Garbhodakaśāyī Vishnu is an expansion of Mahavishnu. In Gaudīya Vaishnavism, the Sātvata-tantra describes three different forms of Vishnu as: Mahāvishnu, Garbhodakaśāyī Vishnu and Ksirodakaśāyī Vishnu (Paramātmā). Each form has a different role in the maintenance of the Universe and its inhabitants.

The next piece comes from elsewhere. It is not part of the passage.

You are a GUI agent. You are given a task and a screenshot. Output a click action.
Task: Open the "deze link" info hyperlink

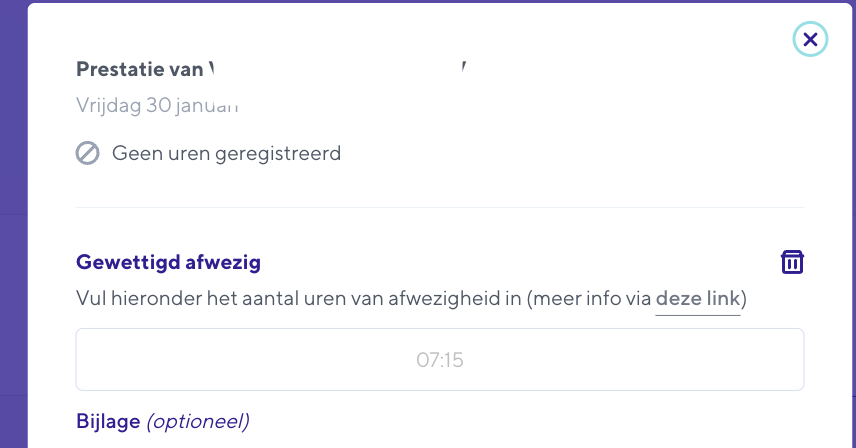[698, 299]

The commentary on the Bhagavad Gita describes this form of Vishnu:

For material creation, Krishna's plenary expansion assumes three Vishnus. The first, Mahā Viṣhṇu, creates the total material energy, known as the mahat-tattva. The second, Garbhodakaśāyī Viṣṇu, enters into all the universes to create diversities and the third, Kṣīrodakaśāyī Vishnu, is diffused as the all-pervading super soul in all the universes; in the heart of every living being, is known as Paramātmā. He is present even within the atoms. The goal of life is to know Kṛṣṇa, who is situated within the heart of every living being as Paramātmā, the four-handed Viṣṇu form.
— Commentary, Chapter 7

In Srimad Bhagavatam, this is explained as:
Karanodakashayi Vishnu is the first incarnation of the Supreme Lord, and He is the master of eternal time, space, cause and effects, mind, the elements, the material ego, the modes of nature, the senses, the universal form of the Lord, Garbhodakaśāyī Viṣṇu, and the sum total of all living beings, both moving and non-moving.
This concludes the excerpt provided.